Retinol binding to β-lactoglobulin or phosphocasein micelles under high pressure: Effects of isostatic high-pressure on structural and functional integrity

Abstract Embedding of bioactive molecules in food matrices is of interest for food industry to develop new foods or ingredients. The present study aims at deepening understanding of ligand binding to dairy proteins regarded as nano-vehicles, using pressure-assisted technological tools. We compared effects of isostatic high-pressure up to 350–400 MPa on the stability and the retinol-binding capacity of β-lactoglobulin (β-LG) or phosphocasein (PC) at pH 6.5–6.6. Retinol binding to β-LG changed the intrinsic protein and retinol fluorescence, characterised by fluorescence resonance-energy-transfer (FRET).

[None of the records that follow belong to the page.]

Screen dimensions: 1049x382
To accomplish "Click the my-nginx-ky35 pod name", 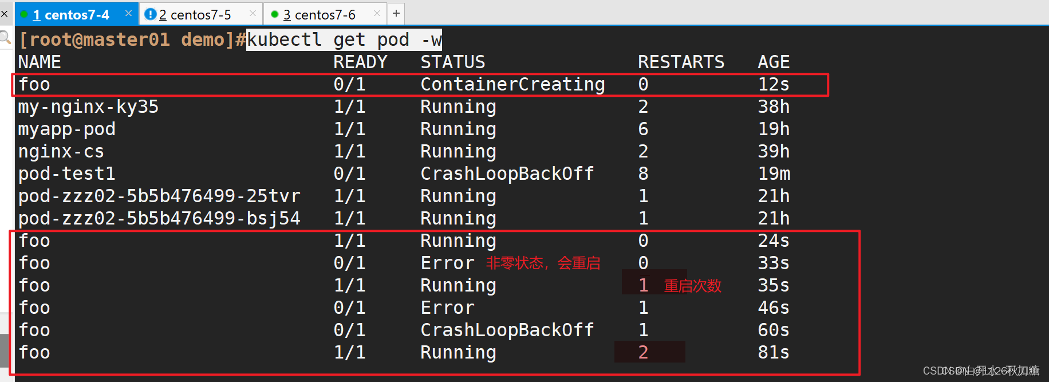I will pyautogui.click(x=88, y=107).
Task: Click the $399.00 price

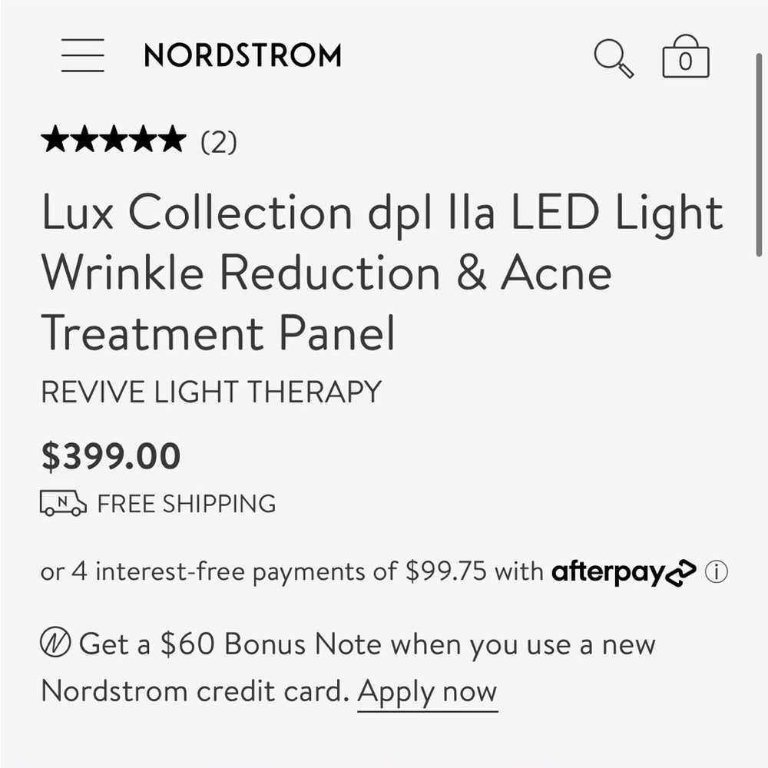Action: [x=111, y=457]
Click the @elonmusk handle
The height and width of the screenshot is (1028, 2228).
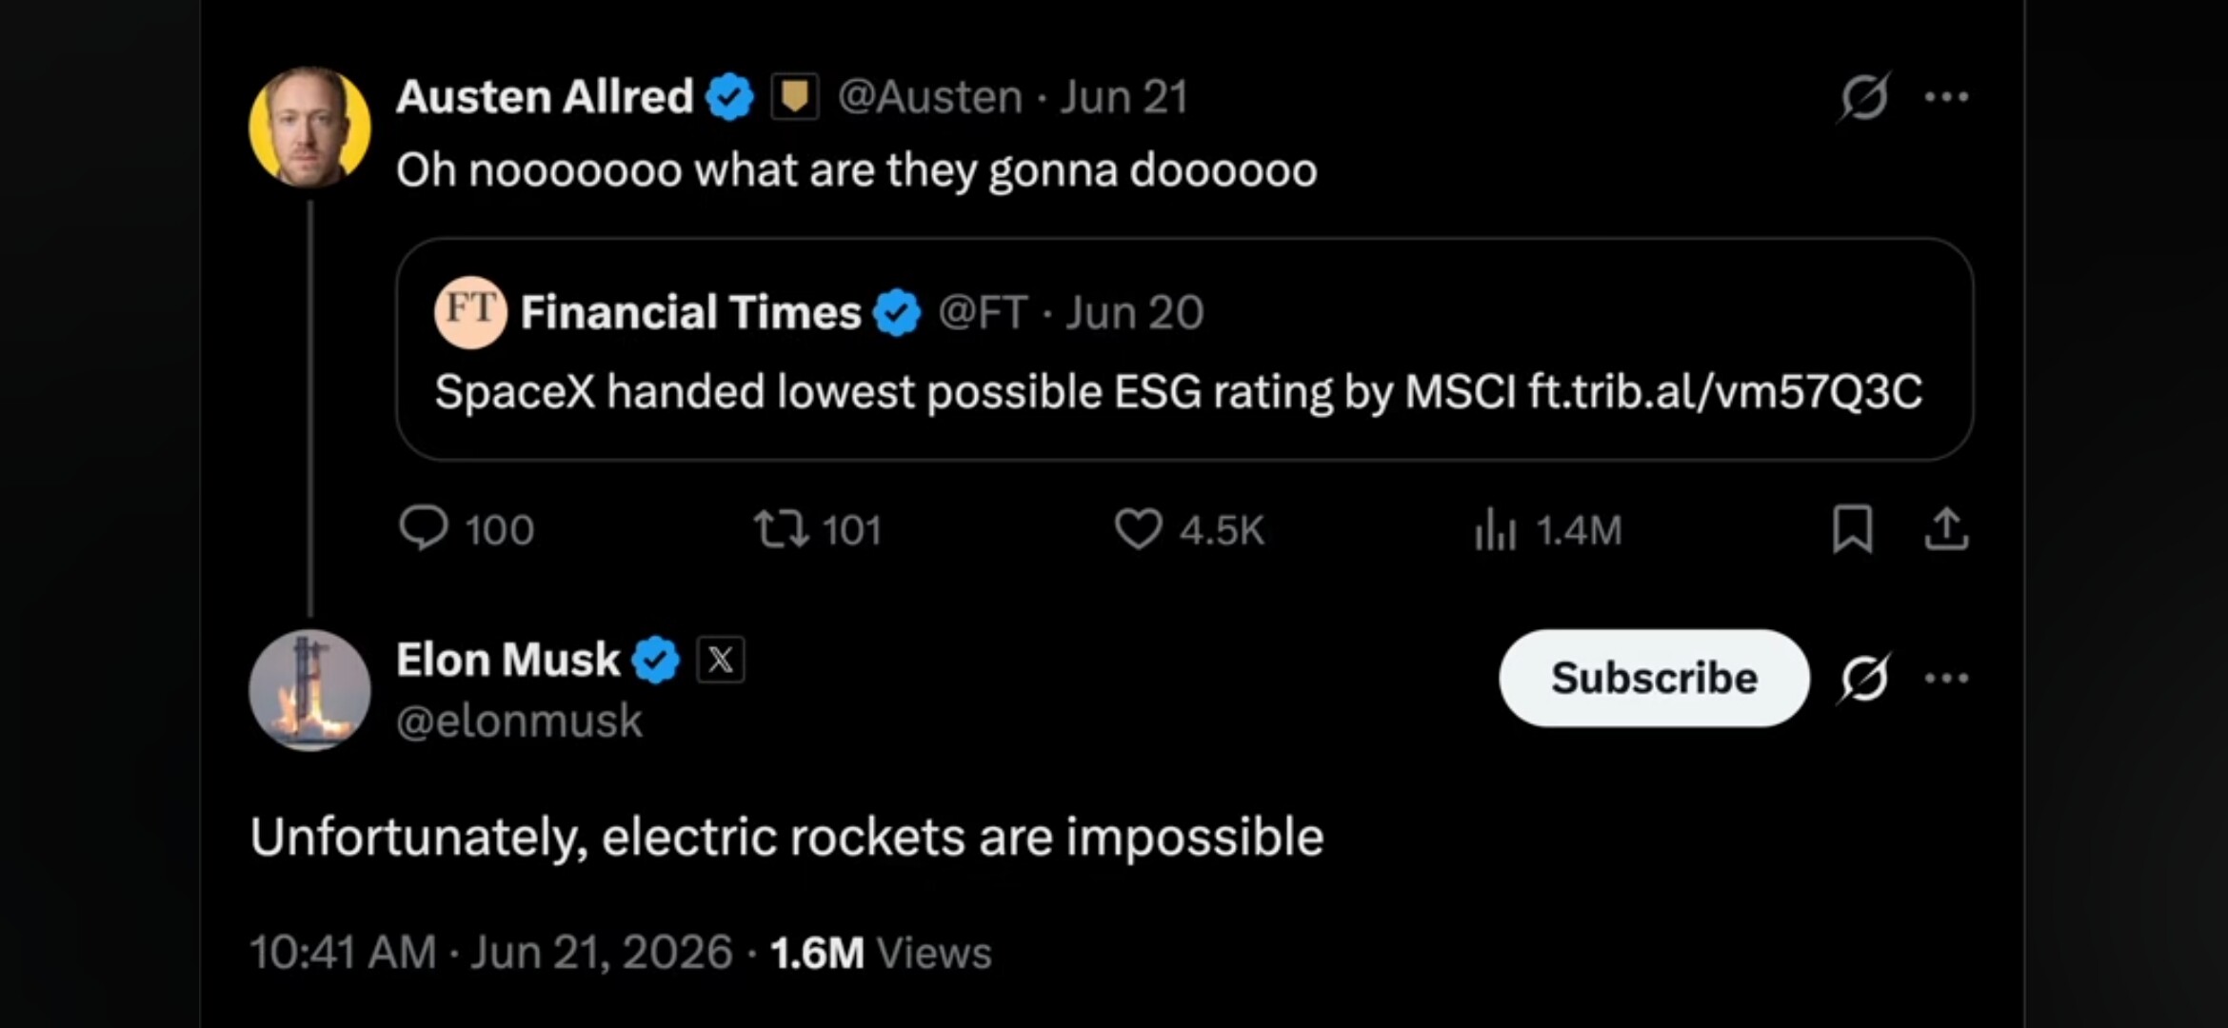[519, 721]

After correction for inner filter effects, the FRET level estimated for the β-LG–retinol complex at pH 6.5 and P atm was compatible with a retinol position at the β-LG surface cleft. Pressurisation of the β-LG–retinol complex induced an irreversible loss of the retinol-ligand above 150 MPa. Pressurisation of PC dispersion up to 200 MPa induced a marked decrease in the PC intrinsic fluorescence intensity with a concomitant red-shift of the spectral mass centre (CSM) explained by Trp residues exposure to aqueous solvent. The pressure-induced CSM half-transition ( P 1/2 ) was 116 MPa for PC instead of 183 MPa for β-LG. Retinol binding to PC also resulted in important FRET, but PC assemblies partly retained retinol after pressure-release from 400 MPa. Interestingly, the pressure-induced dissociation rate of PC assemblies in the 15–35 °C temperature range was significantly accelerated at lower temperature, reflecting non-Arrhenius behaviour. PC particle sizes evaluated by dynamic light-scattering, confirmed that the pressure-induced dissociation was practically achieved at 200 MPa. Thus PC dissociation paralleled the structural changes determined by fluorescence spectroscopy.